One work that brings together Maori, Pakeha and Pacific on a single plane in Pari'aka'. This triptych is in three parts, her father on the left, mother on the right and herself in the middle representing the connectedness of the Parihaka in New Zealand and the Mau movement in Samoa. This connectedness comes from when Tamasese (one of the leaders from the Mau independence movement) was exiled and sent to Mt Eden prison, people from the community of Parihaka went and supported him with gifts. Both movements were similar, they were both struggles for independence and demonstrations of peaceful resistence. The indepth layering of metaphors and text has become symbolic of Lily's work.

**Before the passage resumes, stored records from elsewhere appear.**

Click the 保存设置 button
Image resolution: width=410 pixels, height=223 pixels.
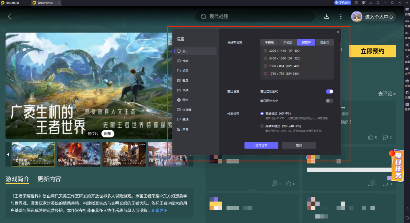click(x=261, y=146)
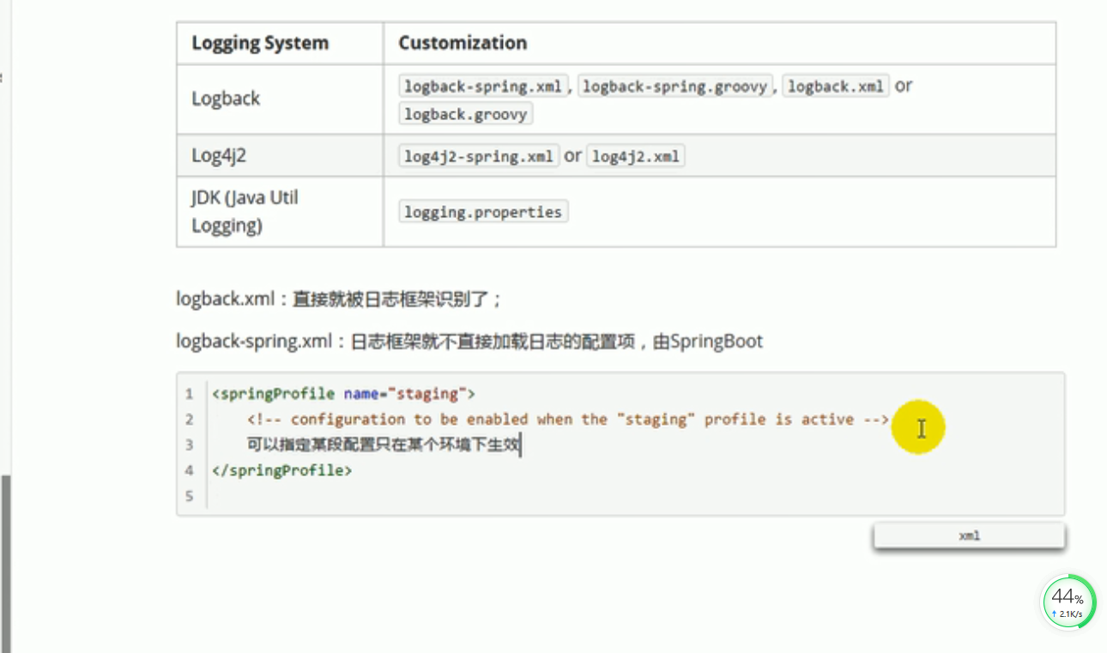Place cursor in the "logback.xml：直接就被日志框架识别了" paragraph
Screen dimensions: 1107x653
[339, 299]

Lily has had a prolific exhibiting career spanning over 25 years.
 


(1969 – 2023)
It is with great sorrow, that we acknowledge the passing of Lily Aitui Laita. It has been our honour to have worked with Lily since 1998. During that time, we have toured her work to London, Los Angeles, New York, Sydney, Melbourne and New Caledonia and presented her work in many solo and group exhibitions nationally. Lily was an artist of exceptional talent; her work is held in major collections nationally and internationally. Lily was a person of huge integrity, her support and loyalty to friends and colleagues, unwavering. Kenneth and I have always appreciated her friendship, loyalty and professionalism.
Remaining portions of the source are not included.